The opinion of the Court, Shepley, C. J., Wells, Rice, Hathaway and Appleton, J. J., was drawn up by
Hathaway, J.Debt upon a sealed instrument, dated April 14, 1849, by which the defendant agreed to convey to Abraham Hill (plaintiif’s intestate) a parcel of land upon condition that said Hill should pay the defendant therefor $455, as follows, to wit, $200, on the 15th June next, $127,50 in one year and $127,50 in two years from date and interest annually, for which sums said Hill gave the defendant his three several notes of band of same date, which were to be paid according to the terms and meaning of said notes.

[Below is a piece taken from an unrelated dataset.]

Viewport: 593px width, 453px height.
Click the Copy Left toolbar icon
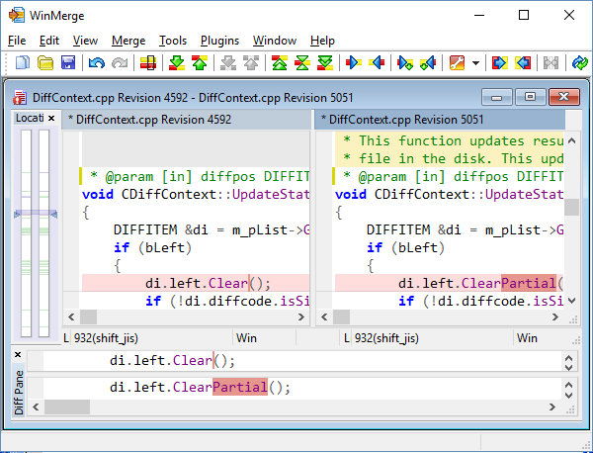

The first note was paid at maturity. Abraham Hill deceased April 16, 1850, and his estate was represented insolvent.
The remaining two notes were not paid, and on the 14th Aug. 1851, the plaintiff tendered to the defendant the money and interest due thereon, according to their tenor, together with one year’s taxes in arrear and interest thereon, and de*144manded a deed, which the defendant refused to give, whereupon this action was commenced.
Blake, for the plaintiff. A. Sanborn, for the defendant.By the terms of the agreement the defendant was bound to give a deed upon a condition precedent to be performed by Abraham Hill, to wit, the payment of the notes for the purchase money in a stipulated time.
The case finds, that the last two notes were overdue at the time of the tender, one of them for about four and the other about sixteen months.
But the plaintiff’s counsel contended, that time was not of the essence of the contract, and argued forcibly in support of her claim.
There are cases in which time is not of the essence of the contract, and in such cases, the party aggrieved may obtain redress by process in equity. Getchell v. Jewett, 4 Maine, 350 ; Rogers v. Saunders, 16 Maine, 92. But in an action at law, when the question is whether a party has performed his part of a contract, which requires performance within a certain time, the Courts cannot say that that is immaterial, which the parties by their contract have made material. Hill v. School Dis. No. 2, in Milburn, 17 Maine, 316; Allen v. Inhabitants of Cooper, 22 Maine, 133.
Whatever may be the liabilities of the defendants, by proper proceedings in chancery against him, upon the facts agreed, this action at law cannot be sustained, and according to the agreement of the parties a nonsuit must be entered.